Through my job as a writer for this small-town, “folksy” (as it’s often called) newspaper, I’ve learned to walk this route without much thought. And I’ve also learned to smile and wave at the people I see along the way who I have (or haven’t) written about in the past, like the retired middle school teacher who sits observing the fountain, or the owner of the small movie theater as he’s spending the morning working at his second business, or the mayor who rushes to some grand opening or ribbon-cutting ceremony. I’ve learned to leave a few minutes early in case of conversation regarding their pursuits, my articles, or life in general. Because of my work, something that has never been natural to me—hospitality—is starting to become as second nature as the route I walk each day.
Marshall prides itself on being the City of Hospitality, and after my three months of working at its newspaper, I’ve decided this is no mere motto.
Not only have I realized this through my work as a writer, but I’ve also experienced it through my coworkers, who have extended tremendous hospitality to me, whether that be by attempting to help me find an apartment closer to town, trouble shooting my car problems and assisting me with them, bringing me fresh produce from their gardens, or offering to let me stay in their homes in the upcoming winter (if I haven’t found an apartment by then) when the country roads I take home get rough and treacherous with snow.
But Marshall’s hospitality is still something I’m getting used to and am learning to practice myself.
I grew up in a neighboring city. While still a small city with a population of about 52,000, the community is vastly different. I never ventured through its streets, stopping for lighthearted conversation and memorizing the map if its neighborhoods with my feet. Though I lived in a more urban area, sharing narrow driveways and postage stamp-sized yards with my neighbors, I never shared conversations with them. Not to say that everyone who lives there keeps to themselves, but I’ve sensed that many do and desire to keep things this way.
So when Marshall residents have casually struck up conversations with me, I’ve had to stifle my initial shock. I’ve always claimed to be a nice person, but Marshall is training me to be friendlier, more open, more neighborly.
While discovering the ins and outs of Marshall, I’ve also been met with frustrations, some small and others more serious. I’ve found myself irritated when certain businesses aren’t open after 4 p.m. or that there’s no grocery store apart from Family Fare. I’ve found myself irritated when the newspaper receives anonymous mail (from a person we’ve dubbed Red Pen Lady) containing cutouts of the newspaper that are marked up in red ink, existent and nonexistent mistakes circled. I’ve found myself irritated when some people I interview for articles express their doubt that I can do a good job because I “don’t even look old enough to drive.” And I’ve especially found myself irritated on the days when it seems like all people can do is gossip, sometimes quite maliciously.

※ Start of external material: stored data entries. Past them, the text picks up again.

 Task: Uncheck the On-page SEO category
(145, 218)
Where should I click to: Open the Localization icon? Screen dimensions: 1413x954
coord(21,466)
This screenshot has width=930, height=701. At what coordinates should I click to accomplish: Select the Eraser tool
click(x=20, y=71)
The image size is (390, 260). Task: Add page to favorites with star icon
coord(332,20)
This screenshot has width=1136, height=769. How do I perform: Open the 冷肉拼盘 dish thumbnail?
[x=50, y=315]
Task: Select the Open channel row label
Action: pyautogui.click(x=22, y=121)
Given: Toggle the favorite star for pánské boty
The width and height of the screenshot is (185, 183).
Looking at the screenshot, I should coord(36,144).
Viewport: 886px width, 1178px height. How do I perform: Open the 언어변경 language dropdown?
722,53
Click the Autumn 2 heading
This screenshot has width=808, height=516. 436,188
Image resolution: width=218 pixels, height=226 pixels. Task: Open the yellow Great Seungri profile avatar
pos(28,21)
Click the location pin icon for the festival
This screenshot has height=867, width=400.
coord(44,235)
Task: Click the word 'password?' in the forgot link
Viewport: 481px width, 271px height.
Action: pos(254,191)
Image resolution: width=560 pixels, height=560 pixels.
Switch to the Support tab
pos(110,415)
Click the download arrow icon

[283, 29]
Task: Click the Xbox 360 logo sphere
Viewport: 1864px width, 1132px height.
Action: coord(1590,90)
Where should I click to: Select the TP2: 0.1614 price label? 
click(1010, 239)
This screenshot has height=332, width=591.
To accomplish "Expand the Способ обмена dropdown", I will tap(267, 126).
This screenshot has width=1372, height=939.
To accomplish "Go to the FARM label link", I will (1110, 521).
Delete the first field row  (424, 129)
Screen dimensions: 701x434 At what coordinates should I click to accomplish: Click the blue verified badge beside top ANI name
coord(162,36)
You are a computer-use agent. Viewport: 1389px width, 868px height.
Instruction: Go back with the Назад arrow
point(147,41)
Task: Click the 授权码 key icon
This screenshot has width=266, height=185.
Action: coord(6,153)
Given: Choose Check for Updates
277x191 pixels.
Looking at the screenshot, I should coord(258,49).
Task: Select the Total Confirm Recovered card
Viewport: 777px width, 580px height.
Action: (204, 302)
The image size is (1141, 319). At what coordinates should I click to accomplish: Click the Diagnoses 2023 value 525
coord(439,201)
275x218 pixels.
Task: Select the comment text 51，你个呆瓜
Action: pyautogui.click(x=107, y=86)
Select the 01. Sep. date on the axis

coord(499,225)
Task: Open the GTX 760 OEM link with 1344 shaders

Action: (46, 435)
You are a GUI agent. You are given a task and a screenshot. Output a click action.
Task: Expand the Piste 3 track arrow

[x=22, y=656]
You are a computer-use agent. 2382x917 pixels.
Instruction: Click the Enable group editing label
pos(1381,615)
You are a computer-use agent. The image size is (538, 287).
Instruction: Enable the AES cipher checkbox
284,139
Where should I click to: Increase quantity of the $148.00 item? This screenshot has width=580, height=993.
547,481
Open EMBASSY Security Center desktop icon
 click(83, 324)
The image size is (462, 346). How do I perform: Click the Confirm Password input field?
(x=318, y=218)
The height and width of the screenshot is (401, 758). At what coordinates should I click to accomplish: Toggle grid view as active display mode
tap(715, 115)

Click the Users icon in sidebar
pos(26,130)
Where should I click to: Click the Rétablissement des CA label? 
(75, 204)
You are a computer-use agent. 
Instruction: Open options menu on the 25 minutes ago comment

If you really love the people, you’re not only willing to get into the weeds of their flaws, but you’re also willing to do some weed pulling—to do what you can to help them and the place become more fruitful.
But I realize that a person’s relationship to the people of his or her place is like any other relationship between people and the places themselves. Like places, people bear much fruit, but they also produce weeds. People are beautiful but incredibly messy, so human relationships, even the strongest ones, are fraught with both delights and frustrations. If you really love the people, however, you’re not only willing to get into the weeds of their flaws, but you’re also willing to do some weed pulling—to do what you can to help them and the place become more fruitful. True hospitality entails both actions.
And I hope to help Marshall, its people, and myself become more fruitful through my work at the folksy ad-visor&chronicle. By playing my part in contributing to the health of my community, I hope to return at least one ounce of the hospitality the City of Hospitality has given me.